Understanding path structure — The command table reveals the logical structure of complex paths that look like noise as raw strings. Each row is one drawing operation with its exact parameters.

Converting relative to absolute — Some path editors and scripts require absolute coordinates. Use Normalize to Absolute before further processing.

Debugging path issues — If a path renders incorrectly, the Stats panel shows the bounding box, which helps identify if coordinates are wildly out of the expected viewBox range.

Preparing for animation — GSAP and other animation libraries can animate along SVG paths using MotionPath. Clean, well-formatted path data makes it easier to calculate animation points.

Privacy and Security

All path parsing, editing, and rendering happens entirely in your browser using JavaScript. No path data is transmitted to any server. Your SVG data stays completely private on your device.

Frequently Asked Questions

Why does my path look different after normalization? Normalization only converts relative commands to absolute — it does not change the visual output. If the path looks different, check whether you had relative commands that depended on a starting position that has changed.

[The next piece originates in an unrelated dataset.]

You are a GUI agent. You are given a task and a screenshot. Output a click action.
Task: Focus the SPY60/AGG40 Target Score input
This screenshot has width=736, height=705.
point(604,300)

Can I edit curves by dragging? This tool uses a parameter table for precision editing. Visual drag-based editing requires a full SVG editor application like Inkscape or Figma. For interactive editing with draggable handles, consider boxy-svg.com or svg-edit.org.

What does “implicit command repetition” mean? In SVG paths, when a command letter is followed by more parameters than it needs, the extra parameters repeat the command. For example, L 10 20 30 40 is equivalent to L 10 20 L 30 40. This tool expands implicit repetitions into separate rows in the command table.

Why is my arc length just an approximation? Computing the exact length of an elliptical arc requires numerical integration of an elliptic integral — there is no closed-form solution. The browser’s SVGPathElement.getTotalLength() method gives an accurate result using native C++ code; this JavaScript implementation uses a chord approximation which is close but not exact for arcs.

Can I paste a full SVG file? No — this tool expects just the d attribute value (the path commands string), not the full SVG element or file. Extract the d attribute from your SVG element: <path d="...your path here..." />.